La lumière s'éteignit après une énième étreinte entre les deux amis qui s'étaient enfin retrouvé. Lilie remonta en pleurs dans le hall, ne lâchant pas Goupix. Elle pénétra dans le bureau de Léo, alluma le poste en PVC mais l'électricité n'avait pas été remis. Elle constata que les câbles avaient été sectionnés, l'empêchant d'appeler à l'aide. La honte même de se retrouver devant l'homme qui lui avait confié la garde de Rocabot la retint de faire d'autres tentatives d'appel. Si Euphorbe constatait l'état de ce qu'était devenu Lougaroc, il ne lui pardonnerait pas.

Lilie ne savait plus quoi faire. Si elle sortait, Lougaroc la tuerait. Elsa-Mina était dans la villa. Un autre rire lui assura qu'elle ne se trompait pas. Elle se souvint alors du chemin qu'elle n'avait pas choisi, celui dans lequel le halo avait marqué le sol, sous une porte.
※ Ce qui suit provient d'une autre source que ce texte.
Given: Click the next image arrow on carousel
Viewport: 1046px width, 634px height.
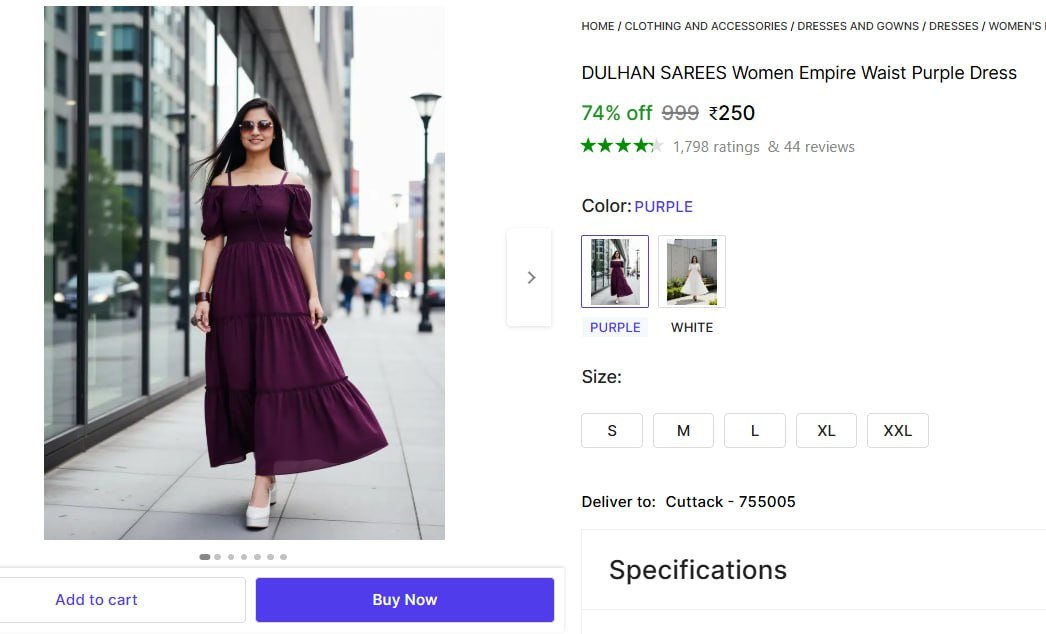Looking at the screenshot, I should 530,277.
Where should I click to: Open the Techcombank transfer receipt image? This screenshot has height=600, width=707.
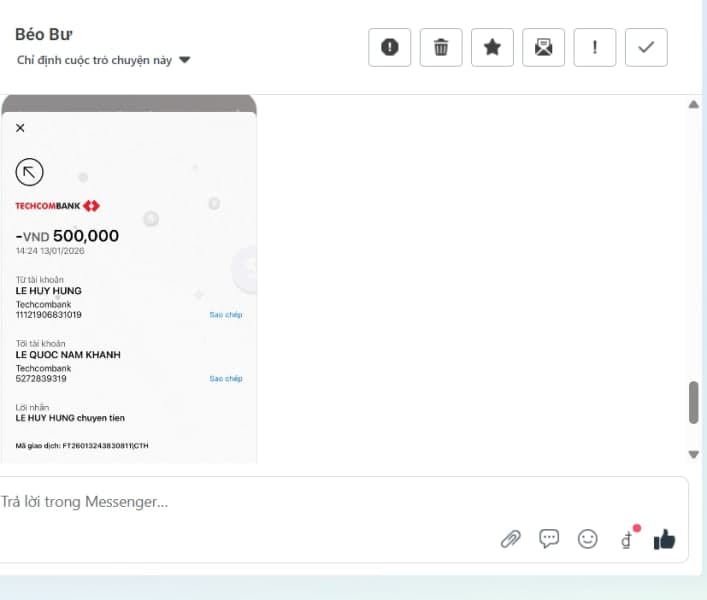(128, 280)
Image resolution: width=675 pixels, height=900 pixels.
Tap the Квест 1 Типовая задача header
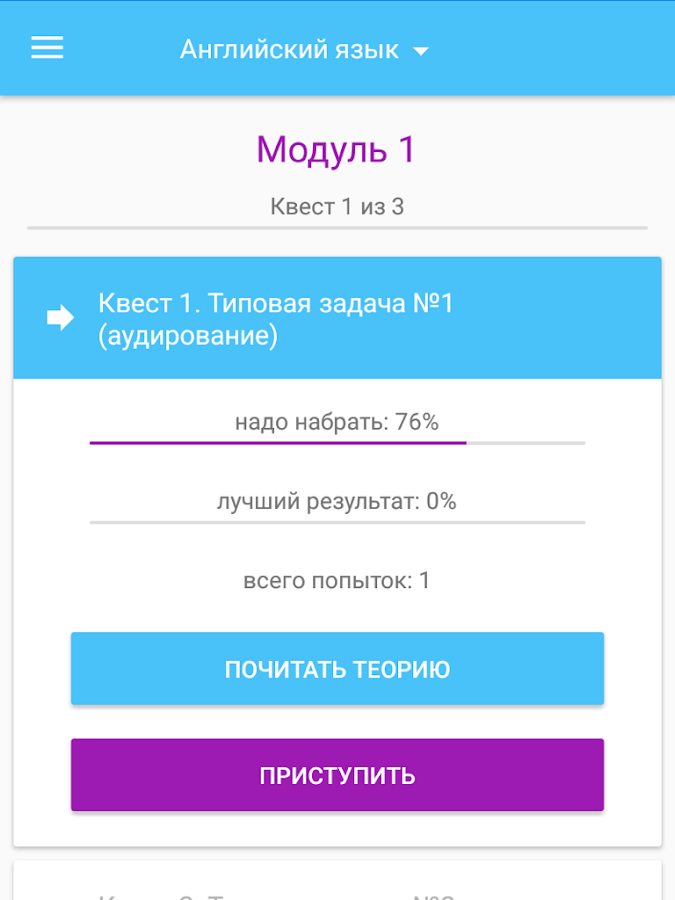click(x=338, y=318)
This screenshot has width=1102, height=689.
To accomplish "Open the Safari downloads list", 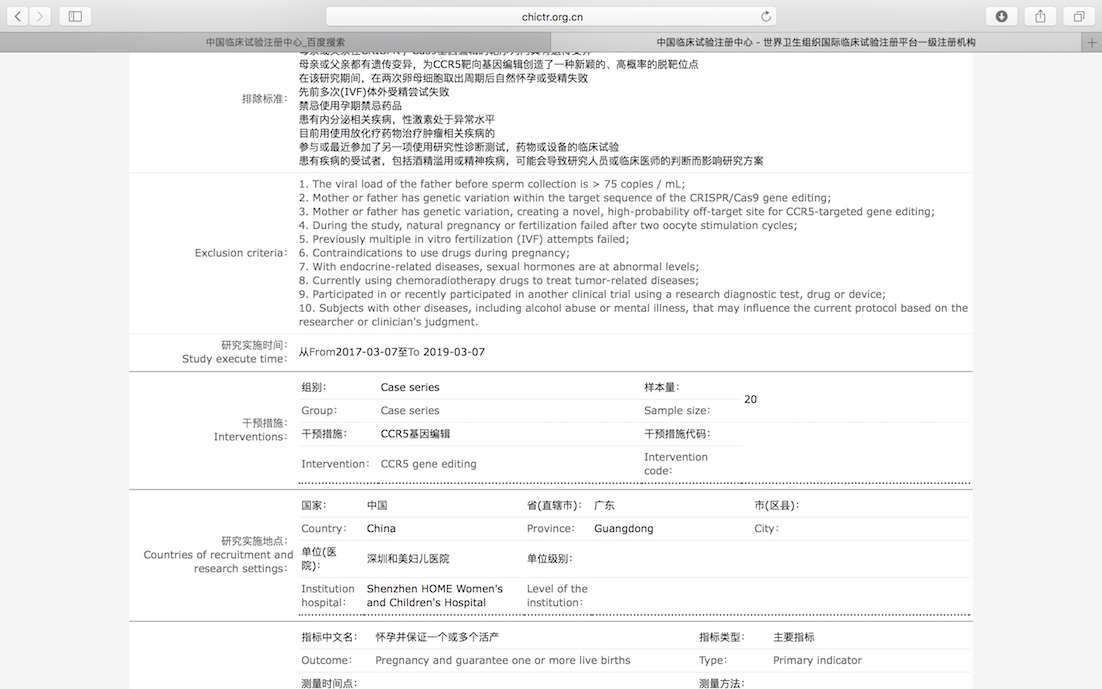I will pos(1001,16).
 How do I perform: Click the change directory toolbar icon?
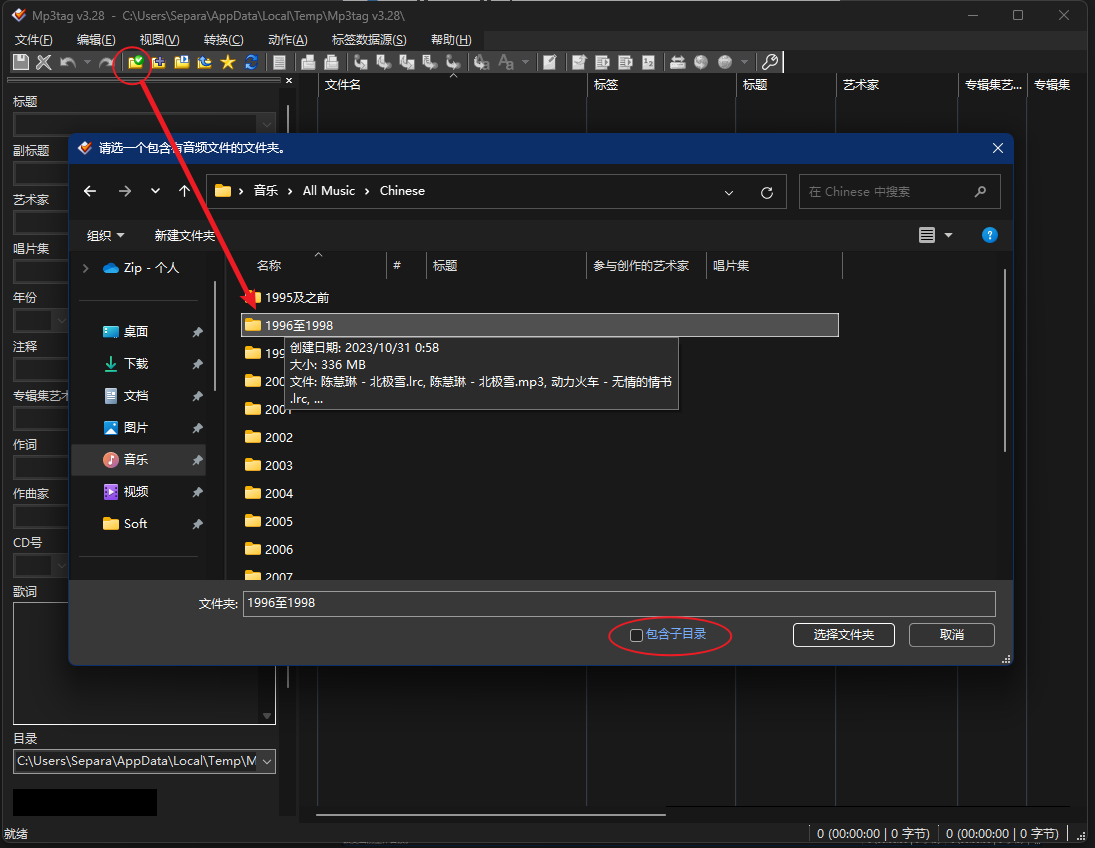click(x=135, y=62)
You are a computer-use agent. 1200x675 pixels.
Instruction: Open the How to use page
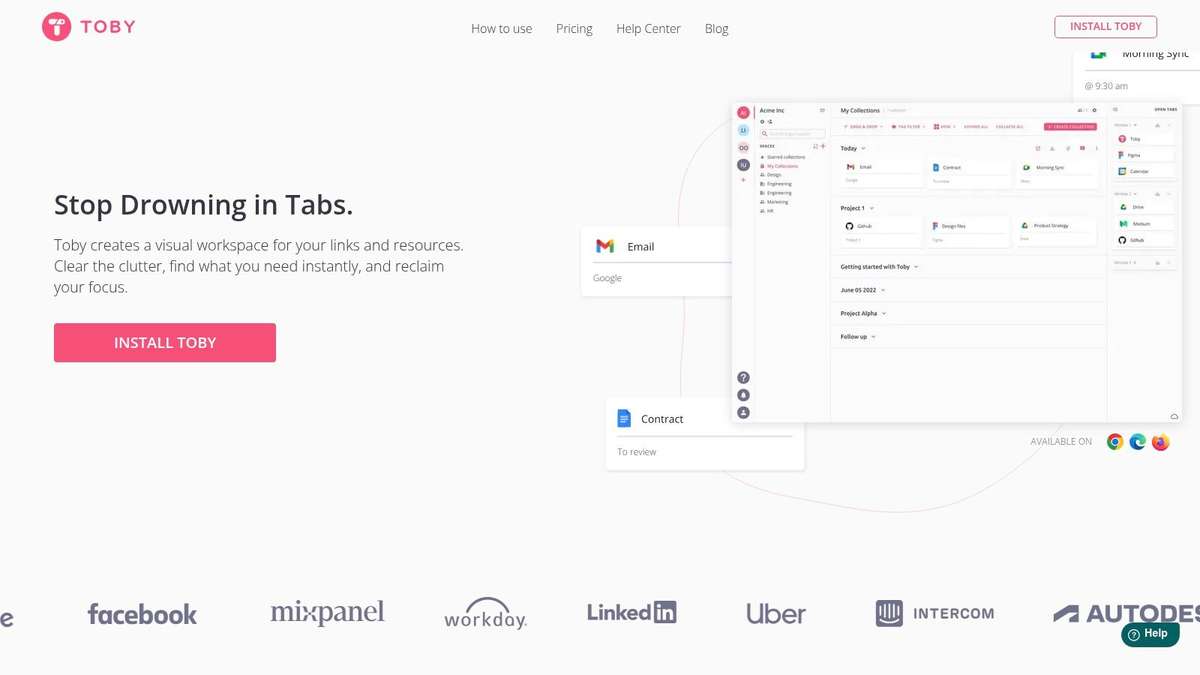pyautogui.click(x=501, y=29)
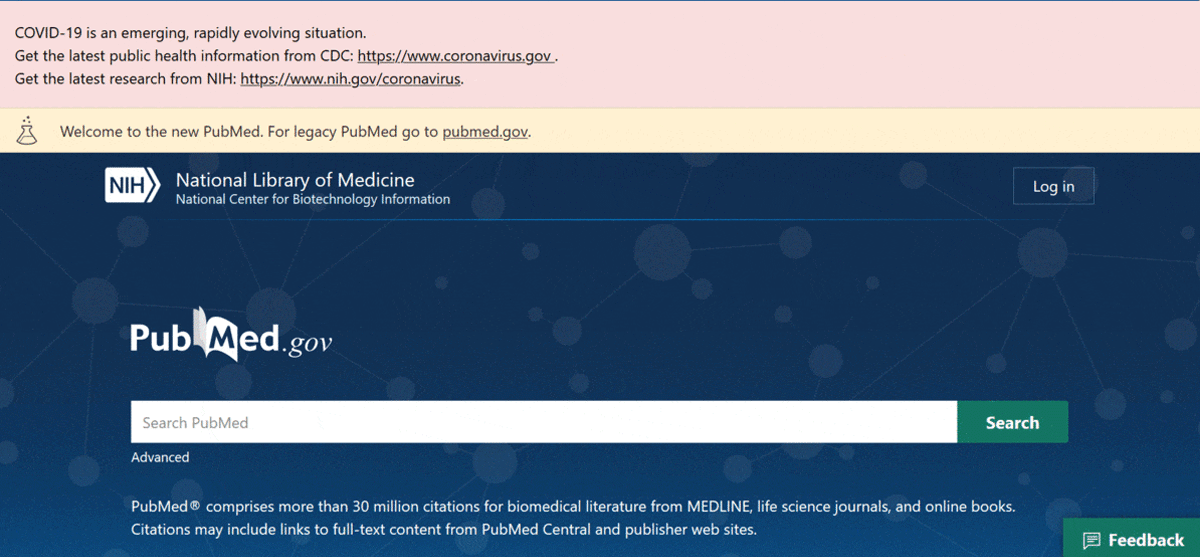Click the PubMed.gov logo
The width and height of the screenshot is (1200, 557).
(231, 335)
Elle descendit, convaincue que tout serait bientôt terminé. Goupix dormait toujours dans ses bras. Elle regardait droit devant, les yeux secs. La lumière se rapprochait à mesure qu'elle avançait. Derrière sa silhouette à demi-effacée par l'obscurité, elle avait laissé la vie de Goupix, de Rocabot, de Lockpin. Celle de Léo était peut-être en jeu. La sienne lui parut inestimable au vu des manigances de sa mère pour l'obtenir. L'ultime scène, le dernier acte allait s'écrire sous les pieds de la villa.